By Judith Gicobi
Kenyans were captivated by a 24-year-old American’s dream concept for Nairobi’s train system.
Kara Fischer designed a fictitious metro system for Nairobi, and Kenyans hailed her for her ingenuity on Twitter. Her design also sparked discussion about the city’s transportation infrastructure.
Kara has never visited Kenya, but she has been creating imaginary maps since she was eleven years old. Her latest design for Nairobi, she said, was influenced by her childhood works.
Fischer went on to say that she investigated the history of the city’s railway system before designing the Kenya Railways design for Nairobi, and that the present system was not meeting the demands of the population.
“In designing my map of Kenya Railways, I was fascinated by the history of the meter-gauge network and the new Standard Gauge Railroad. But what stood out to me was that the lines of the Nairobi Commuter Rail network were short, had a few stops, and only operated a few times a day.
According to the designer, lines with rare service and dispersed stops would often travel further out from the city center, whereas short lines that stayed primarily within a city would have regular service and a large number of stations near together.
“So the way I saw it, Nairobi was using commuter rail to do a metro’s job, and its current network wasn’t serving the needs of the citizens. This was remarkable to me since I knew most people in Nairobi don’t have cars,” Fischer explained.
She imagined how much easier it would be to go around Nairobi if the city had a well-developed train system that spanned broad swaths of the city and made regular stops in densely populated regions.
“And that’s what raised the question; what if Nairobi had an actual metro, with frequent stops and frequent service? Where would the lines go?

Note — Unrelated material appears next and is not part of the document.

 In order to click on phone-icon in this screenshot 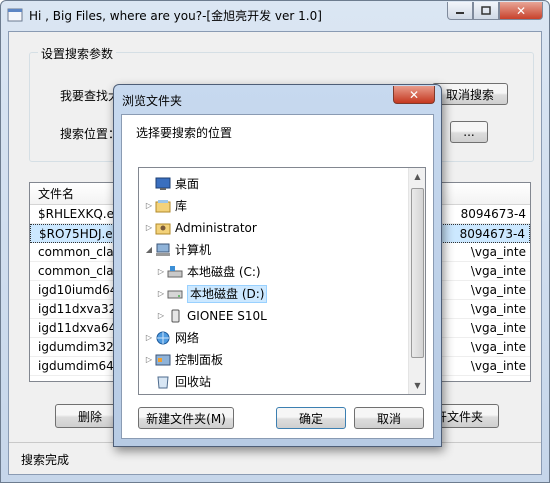, I will do `click(176, 316)`.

Almost on a whim, I decided to try making a fantasy map, just like the maps I’d made since I was eleven,” she remarked.
Kara noted that in creating her designs, she chose to follow existing major roadways, which she said was a popular method in towns all around the world.
In her investigation, she discovered that important highways already lead to significant locations, and that there are a variety of ways to construct the tracks.
These include sharing lanes with vehicles on the road, in the median in the middle of the road, raised above the road, and in tunnels beneath the road.
“Waiyaki Way, Thika Rd, and Mombasa Rd were obvious choices, and I decided to also add an additional downtown route that could go along either Moi Ave or Tom Mboya St. At the outskirts of the city, I tried to connect some of the larger suburbs, but I completely missed both Rongai and Ngong due to a visual quirk in Apple Maps.”
Mbithi Masya, a singer and filmmaker, uploaded a sample of her design on Twitter, and it went viral. Kenyans were intrigued by Fischer’s work because it demonstrated the prospect of smoother transportation in the city if the government invested in train services, according to Fischer.
“Countless Nairobians have taken this map as a call to action—when people see how good the future of transit can be, people realize that the future of transit is worth fighting for. And so while my map may have sparked a widespread passion for transit in Nairobi,” she added.